Seanad debates

Tuesday, 26 March 2019

An tOrd Gnó - Order of Business

 

2:30 pm

Photo of Victor BoyhanVictor Boyhan (Independent) | Oireachtas source

I raise with the Leader the issue of directly-elected mayors. There was much discussion in recent days, and particularly at the weekend, about the Government's proposals on this matter. No one really knows the Government's proposals on it. I am a member of the Joint Committee on Housing, Planning and Local Government and therefore I am aware that no primary legislation, or any legislation, has been presented and is not being discussed in any detail. There is no preparatory work relating to it. Someone just spun out of the air that we will have a plebiscite on the issue of directly-elected mayors in Waterford, Cork and Limerick.

It really does not matter what I think about directly-elected mayors but I can say, as someone who like many people in this Chamber has close contact with local elected members, that there are mixed views on it. The views vary from who will pay for it and whether it is correct to suggest, as has been suggested in the media, and that it could cost between €120,000 and €150,000 to pay for these mayors in those three locations if it were to happen at some future date. In that context, councillors are waiting months for the outcome of the review by Ms Moorhead, senior counsel, of local pay and conditions. It is obviously an issue that is exercising them. I predict on this day in this Chamber that unless there is a dramatic change in terms of the Government promoting this issue of elected mayors it will be defeated in Cork, Waterford and Limerick. That will be the outcome if there is not substantial change in terms of working through the possibilities but, more importantly, explaining the possibilities to the people. I was in Cork recently where I spoke to a number of elected people who said they do not understand the parameters of this issue.

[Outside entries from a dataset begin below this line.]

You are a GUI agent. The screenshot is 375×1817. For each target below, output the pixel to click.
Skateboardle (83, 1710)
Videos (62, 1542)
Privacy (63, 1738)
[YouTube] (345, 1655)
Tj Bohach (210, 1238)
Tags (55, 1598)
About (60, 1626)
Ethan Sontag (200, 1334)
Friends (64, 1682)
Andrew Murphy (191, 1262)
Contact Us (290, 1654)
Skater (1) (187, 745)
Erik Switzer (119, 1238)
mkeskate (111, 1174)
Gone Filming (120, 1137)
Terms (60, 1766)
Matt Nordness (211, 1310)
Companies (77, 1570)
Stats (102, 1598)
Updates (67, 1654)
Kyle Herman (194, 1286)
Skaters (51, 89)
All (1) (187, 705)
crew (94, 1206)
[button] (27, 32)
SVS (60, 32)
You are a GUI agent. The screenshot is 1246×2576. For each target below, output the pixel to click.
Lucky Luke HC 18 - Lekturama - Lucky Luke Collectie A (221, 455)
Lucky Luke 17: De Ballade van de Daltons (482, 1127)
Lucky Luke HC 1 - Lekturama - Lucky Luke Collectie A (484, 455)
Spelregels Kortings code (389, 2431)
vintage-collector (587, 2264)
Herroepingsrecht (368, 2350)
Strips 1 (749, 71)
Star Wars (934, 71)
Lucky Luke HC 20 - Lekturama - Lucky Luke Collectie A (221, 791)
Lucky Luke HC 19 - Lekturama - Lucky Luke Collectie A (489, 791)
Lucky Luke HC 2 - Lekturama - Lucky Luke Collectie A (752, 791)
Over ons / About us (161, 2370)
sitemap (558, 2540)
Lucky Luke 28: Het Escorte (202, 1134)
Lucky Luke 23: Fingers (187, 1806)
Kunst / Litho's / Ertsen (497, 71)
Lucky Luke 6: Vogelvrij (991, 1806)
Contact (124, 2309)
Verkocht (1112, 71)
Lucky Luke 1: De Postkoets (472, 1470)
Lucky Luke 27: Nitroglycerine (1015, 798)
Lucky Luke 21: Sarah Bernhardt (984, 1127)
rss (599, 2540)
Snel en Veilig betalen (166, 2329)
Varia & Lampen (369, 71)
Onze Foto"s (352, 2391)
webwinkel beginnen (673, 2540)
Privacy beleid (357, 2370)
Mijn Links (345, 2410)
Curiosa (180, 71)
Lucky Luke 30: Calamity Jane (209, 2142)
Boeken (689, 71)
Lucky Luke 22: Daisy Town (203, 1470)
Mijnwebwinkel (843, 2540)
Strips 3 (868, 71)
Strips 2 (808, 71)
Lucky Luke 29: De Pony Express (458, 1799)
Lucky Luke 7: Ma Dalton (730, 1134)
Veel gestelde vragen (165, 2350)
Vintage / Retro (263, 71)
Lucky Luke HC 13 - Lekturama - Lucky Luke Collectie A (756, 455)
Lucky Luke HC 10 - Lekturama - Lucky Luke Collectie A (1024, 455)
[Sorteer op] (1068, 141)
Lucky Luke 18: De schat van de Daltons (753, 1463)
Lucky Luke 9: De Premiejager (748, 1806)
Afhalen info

I do not want to be negative because I see many possibilities in having mayors but I ask the Leader to use his good office to see how we can come together to crystalise this proposal and explain and promote it. We know there will not be a plebiscite in Galway. We know there will not be one in Dublin because it will be referred to a citizens' engagement process. We have different things for different parts of the country. On "Morning Ireland" today, there was mention that some Ministers and the Attorney General had serious concerns about this issue. There are many questions. I do not have the answers but I suggest it would be timely if we had a debate and a conversation in the House as to what the Government is actually proposing. Let us see some sort of a scheme underwritten in terms of what it is actually proposing because we need greater clarity across all the political parties and none in respect of this issue which is being put to the people in Waterford, Limerick and Cork on 24 May.